Bosch didn’t say anything. He was still looking at the photo. It was a flashbulb shot. Everybody’s face was lit up white as snow. Conklin sat across a table from the man Bosch assumed was Fox. There were a half dozen drink glasses on the table. Conklin was smiling and heavy-lidded— that was probably why the photo was a scratch— and Fox was turned slightly away from the camera, his features indistinguishable. Bosch guessed you would have had to know him to recognize him. Neither of them seemed aware of the photographer’s presence. Flashbulbs were probably going off all over the place.
But more so than the men, Bosch studied the two women in the photo. Standing next to Fox and bending over to whisper in his ear was a woman in a dark one-piece dress that was tight around the middle. Her hair was swirled on top of her head. It was Meredith Roman. And sitting across the table and next to Conklin, mostly obscured by him, was Marjorie Lowe. Bosch guessed that if you didn’t already know her, she wouldn’t have been recognizable. Conklin was smoking and had his hand up to his face. His arm blocked off half of Bosch’s mother’s face. It almost looked as if she was peeking around a corner at the camera.
Bosch turned the photo over and there was a stamp on the back that said TIMES PHOTO BY BORIS LUGAVERE. It was dated March 17, 1961, seven months before his mother’s death.
“Did you ever show this to Conklin or Mittel?” Bosch finally asked.
“Yeah. When I made my case for head spokesman.
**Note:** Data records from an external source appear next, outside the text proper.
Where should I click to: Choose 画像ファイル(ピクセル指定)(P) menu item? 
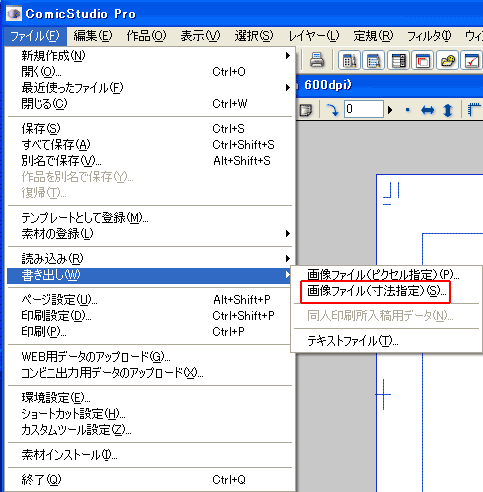383,275
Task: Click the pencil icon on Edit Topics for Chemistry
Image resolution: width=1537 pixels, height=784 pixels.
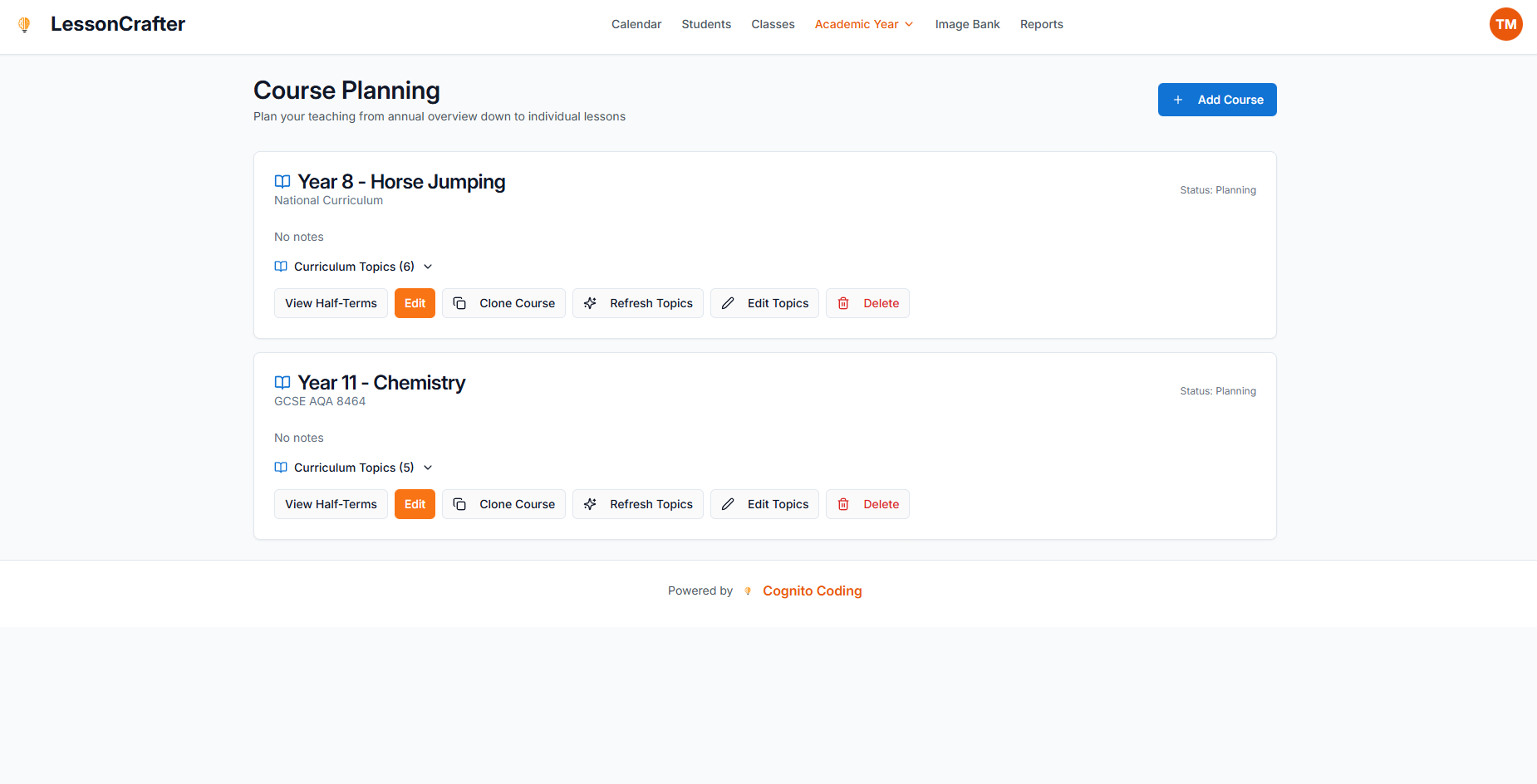Action: (728, 504)
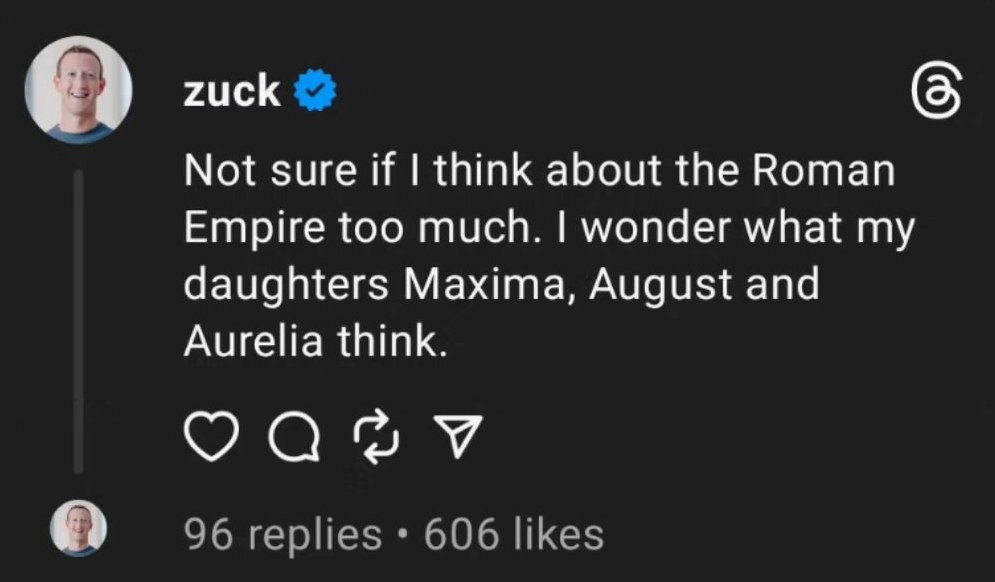Click the post's first line starting 'Not sure'
995x582 pixels.
click(538, 171)
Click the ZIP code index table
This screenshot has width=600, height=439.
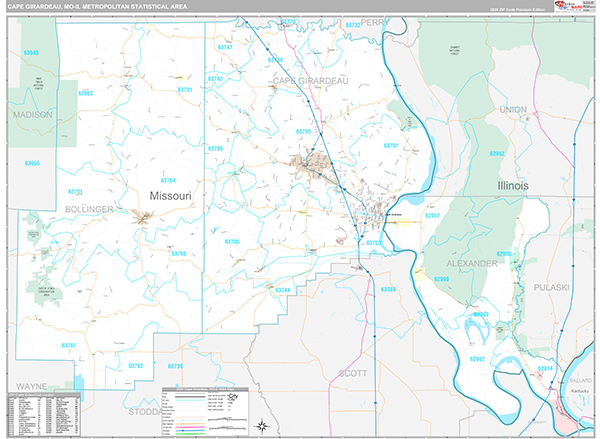45,410

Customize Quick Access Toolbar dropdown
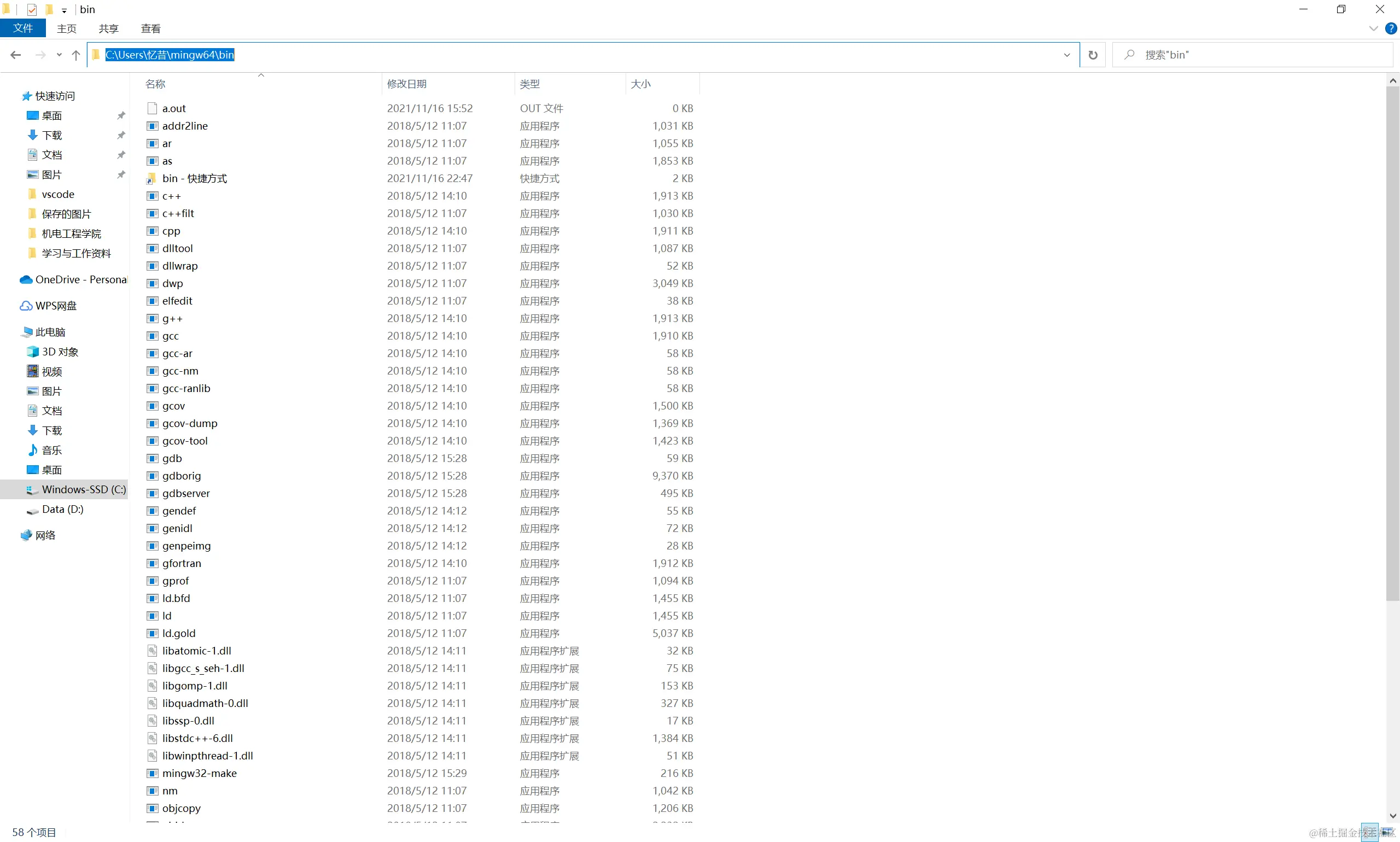(64, 10)
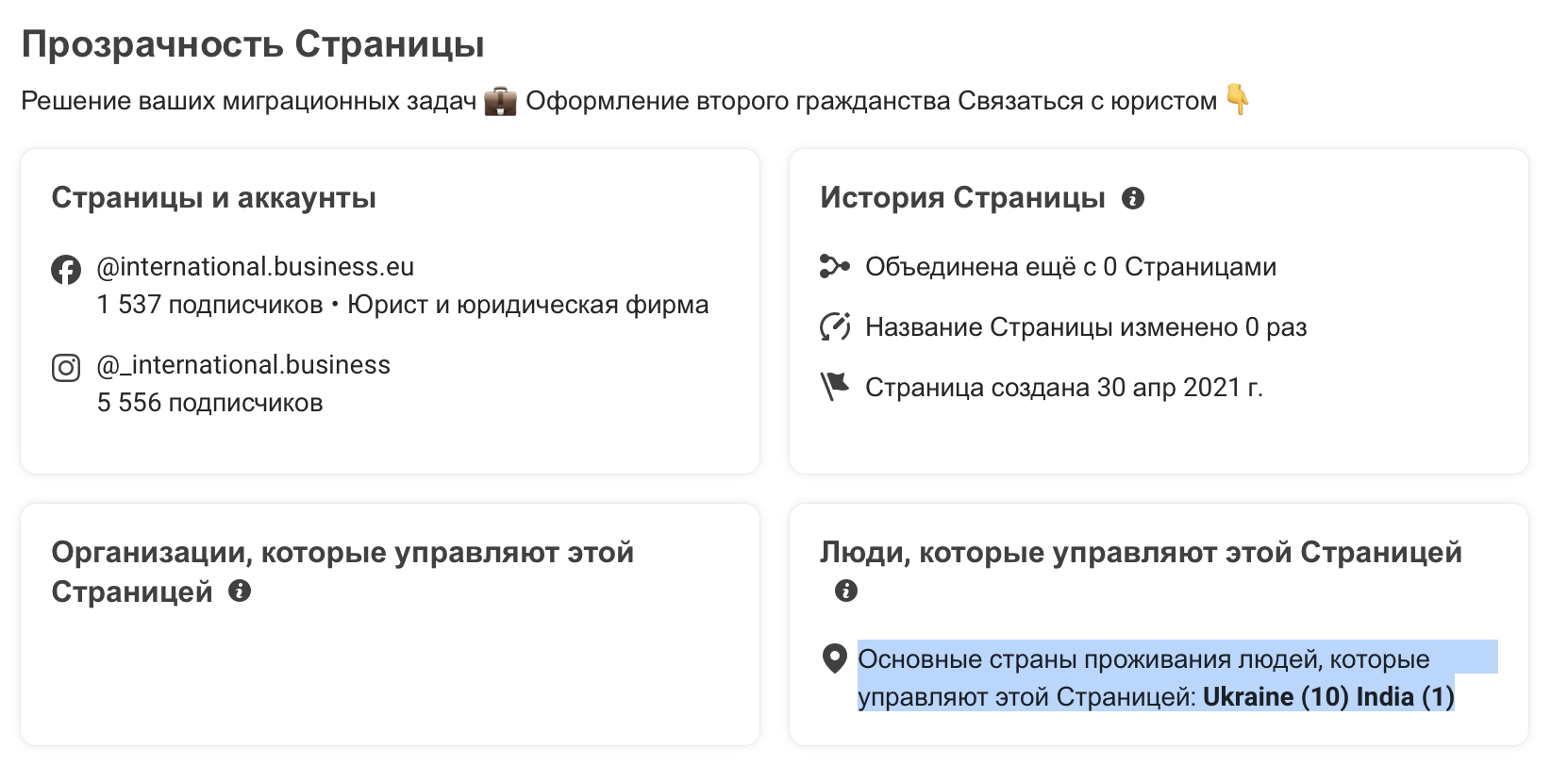The height and width of the screenshot is (766, 1568).
Task: Click the pointing-down hand emoji
Action: click(x=1238, y=99)
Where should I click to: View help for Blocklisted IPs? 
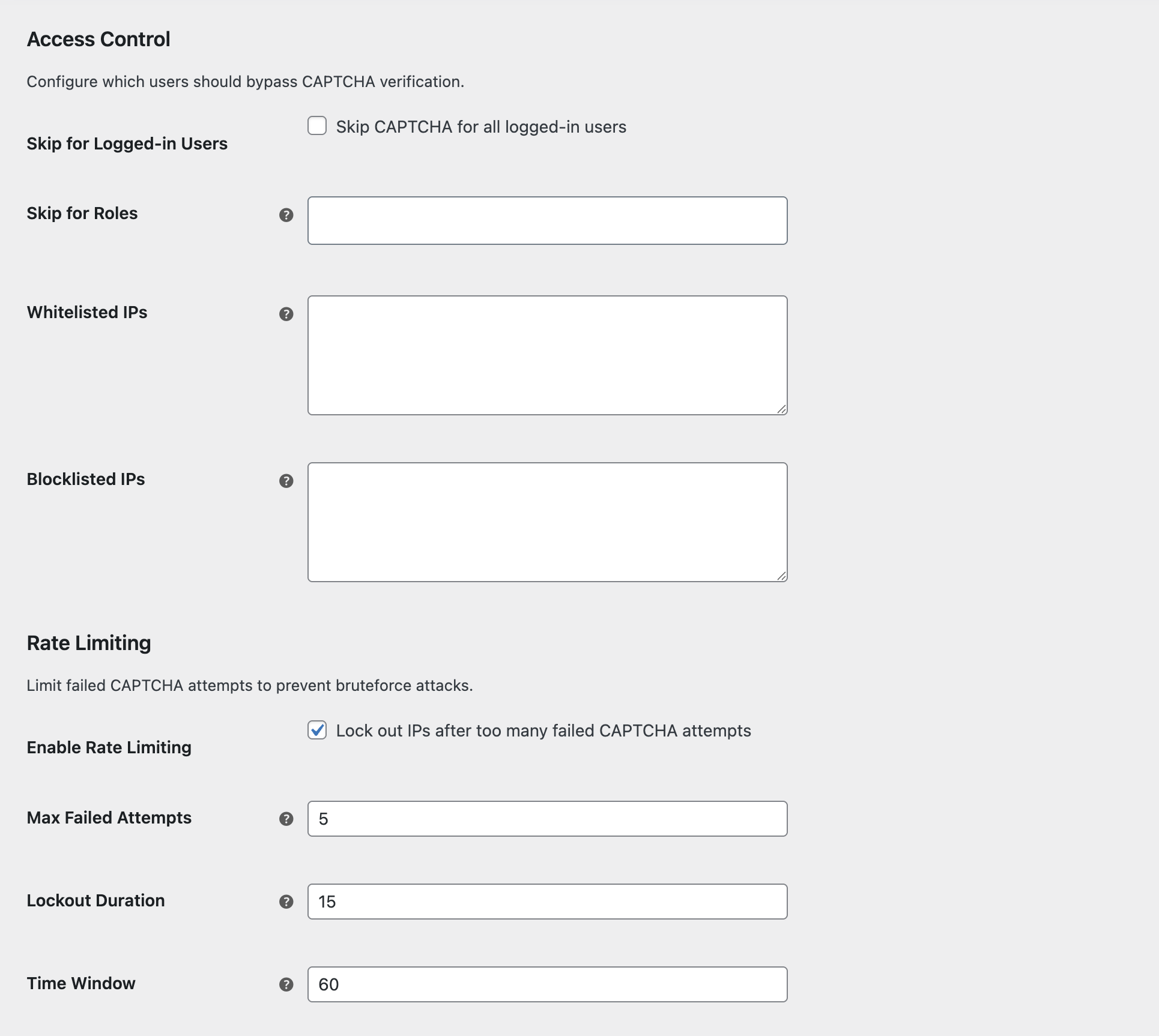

I gave Gordon a copy. He saw that it was proof the candidate knew Fox.”
Mittel must also have seen that it was proof that the candidate knew a murder victim, Bosch realized. Kim didn’t know what he had. But no wonder he got the head spokesman’s job. You’re lucky you’re alive, he thought but didn’t say.
“Did Mittel know it was only a copy?”
“Oh yeah, I made that clear. I wasn’t stupid.”
“Did Conklin ever mention it to you?”